Buscó primero en el jardín de su casa: no había. Después buscó en los jardines de los vecinos, y tampoco encontró. Y cuando se cansó de buscar por todo el pueblo se puso a llorar, debajo de un árbol de su jardín. «Me voy a perder la oportunidad más importante de mi vida por no encontrar una rosa roja en ningún lado», decía, desmoralizado.
No tenía la menor idea de que, en una de las ramas del árbol, había un pequeño pájaro, un ruiseñor, que lo observaba con un asombro extraordinario, mientras pensaba: «Por fin veo un enamorado de verdad. Hasta hoy siempre le canté a los enamorados sin conocer a ninguno, y ahora aparece este acá, y es hermoso», dijo. Y decidió ayudarlo.

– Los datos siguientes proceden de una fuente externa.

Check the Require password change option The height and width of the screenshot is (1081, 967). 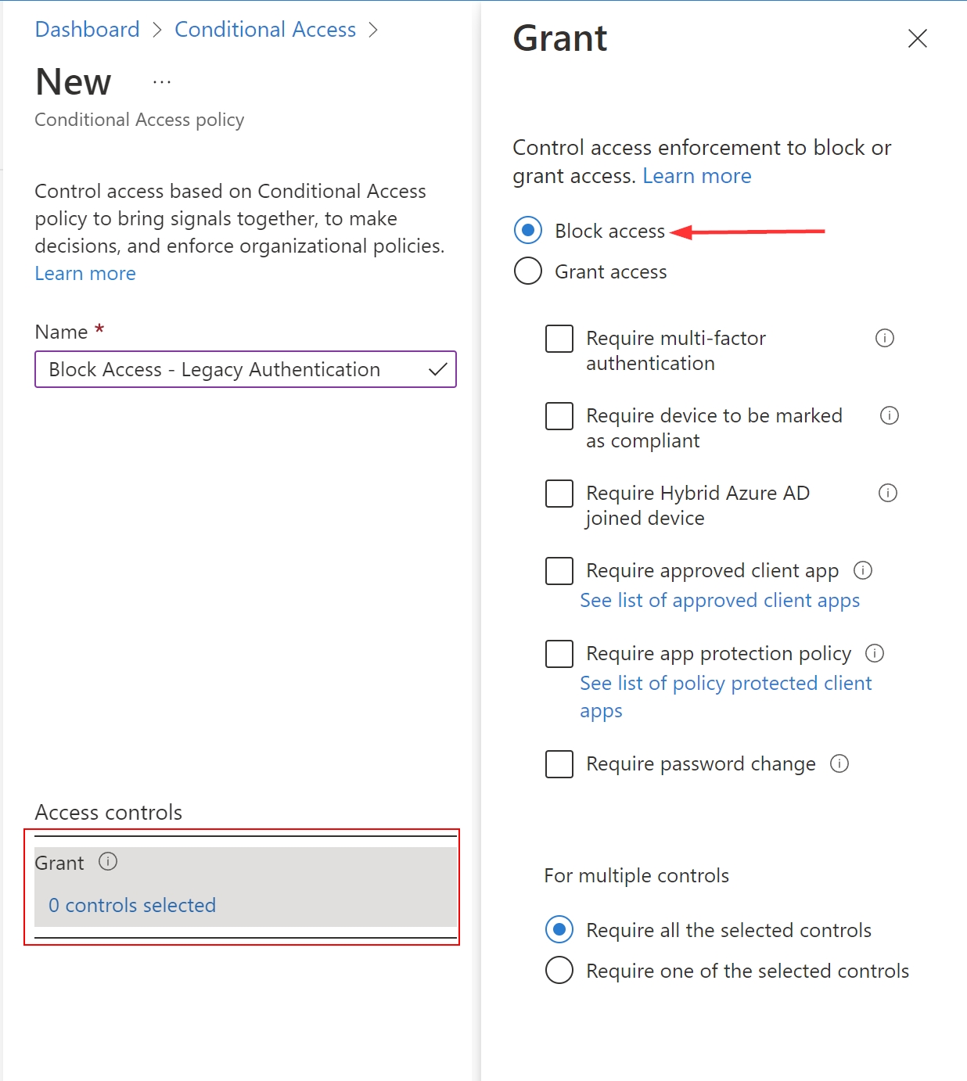click(559, 764)
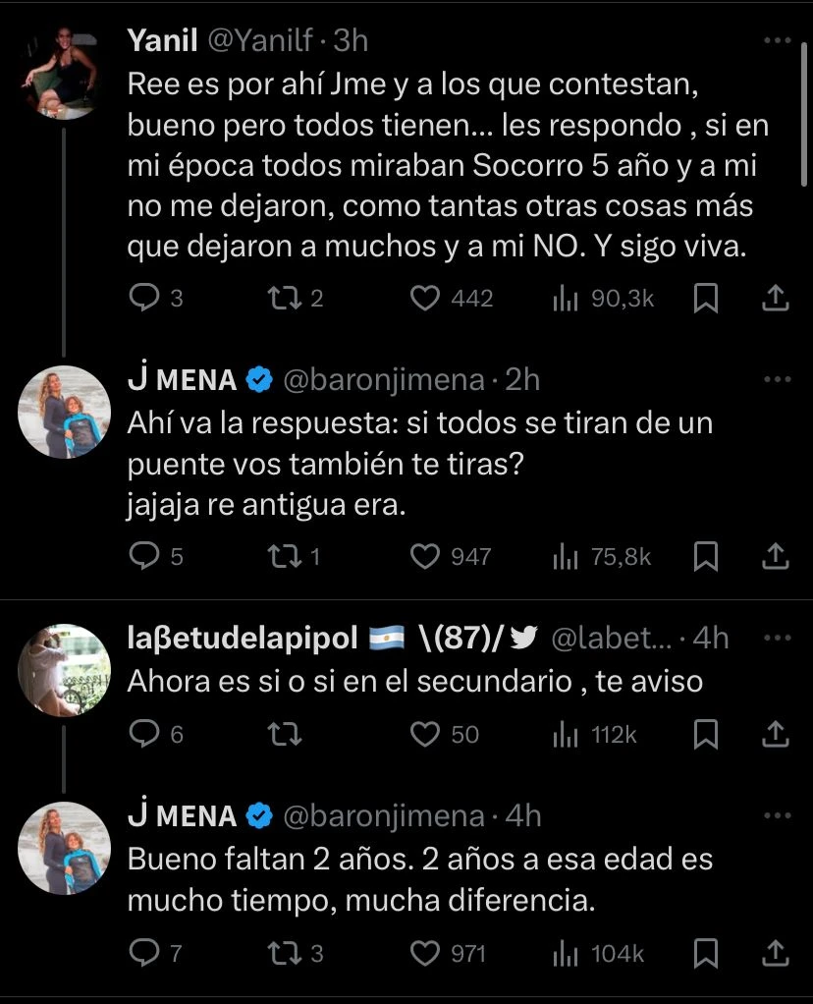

Desplegó sus alas y voló hasta un rosal hermoso que crecía a la salida del pueblo. Le dijo al rosal: «Si me regalás una rosa roja te canto la canción más dulce del mundo». Pero el rosal dijo: «Mis rosas son blancas, querido, como la espuma del mar, pero andá ver a mi hermano, el que está la entrada del parque municipal, él te va a dar lo que querés».
El ruiseñor le agradeció y se fue volando hasta el rosal que crecía a la entrada del parque, y cuando se detuvo frente a él le pidió una rosa roja a cambio de la canción más hermosa del mundo. Pero el rosal le dijo: «¿Pero no ves? Mis rosas son amarillas como la yema del huevo. Pero andá a ver a mi cuñado, el que crece justo debajo de la ventana del estudiante. Estoy seguro que vas a tener más suerte que conmigo».
Y entonces el ruiseñor voló hasta el rosal que crecía bajo de la ventana del estudiante, y le pidió lo mismo que a los otros: una rosa roja a cambio de la canción más hermosa del mundo. «Viniste al lugar correcto», dijo el rosal. «Mis rosas son rojas, es verdad. Pero el invierno me congeló las venas y la escarcha me heló los capullos y no tengo rosas este año, lo lamento».
El ruiseñor bajó la vista con tristeza. El rosal lo miró de reojo y después de una pausa, dijo: «Bueno, hay una forma de conseguir una rosa roja… Pero es tan terrible que ni me animo a decirte». El ruiseñor no lo dudó y le pidió que le dijera cómo, sin miedo.
El rosal dijo: «Si cantás toda la noche para mí con el pecho apoyado en mi espina más punzante, y dejás que poco a poco la espina te atraviese el corazón, la sangre que salga de tu cuerpo va a correr por mi tallo y entonces yo, al amanecer, te voy dar la rosa más roja que nadie vio en su vida».
El ruiseñor se quedó paralizado: «La muerte es un precio alto por una rosa roja», pensó. «Pero el amor vale más que todo, ¿y qué es el corazón de un pájaro, comparado con el corazón de un hombre?». Así pensó, y aceptó la propuesta. Cuando la luna asomó sobre el jardín, el ruiseñor voló hasta el rosal, apoyó su pecho contra la espina más punzante y cantó, durante toda la noche, la melodía más hermosa del mundo, hasta que se desangró por completo, y murió.
Al día siguiente, al salir el sol, el estudiante resignado, deprimido, asomó la cabeza por la ventana y lo primero que vio fue una rosa roja, de pétalos abiertos, bellísima y milagrosa, en su propio jardín. Se inclinó y la arrancó, sin poder creer la suerte que había tenido.
Se puso un abrigo y fue corriendo a la casa de su enamorada con la rosa en la mano. La encontró sentada en el umbral y le dijo: «Me prometiste que esta noche ibas a ir al baile conmigo si te traía una rosa roja: acá está».
La chica lo miró, pestañeó dos veces y dijo: «Ay qué linda, pero ahora veo que el rojo no combina con el vestido que elegí. Y además ayer me invitó el hijo del intendente y le dije que sí. Lo lamento, Eduardo». Y después, con un saludo apenas cordial, la chica se metió en su casa.
El estudiante volvió a su casa con el corazón destrozado. «¡Qué cosa más inútil, el amor!», pensó mientras se alejaba. «Nunca prueba nada, nos incendia la cabeza con cosas que nunca van a pasar. Es lo menos práctico del mundo, y en este mundo lo único que importa es ser un tipo práctico, leer, razonar… Así que voy a volver mis libros y voy a dejar de pensar estupideces», dijo.
Miró a la rosa por última vez y la tiró a la calle con desprecio. La rosa voló hasta un charco que había en la mitad de la calle, y un rato después la aplastó la rueda de un camión.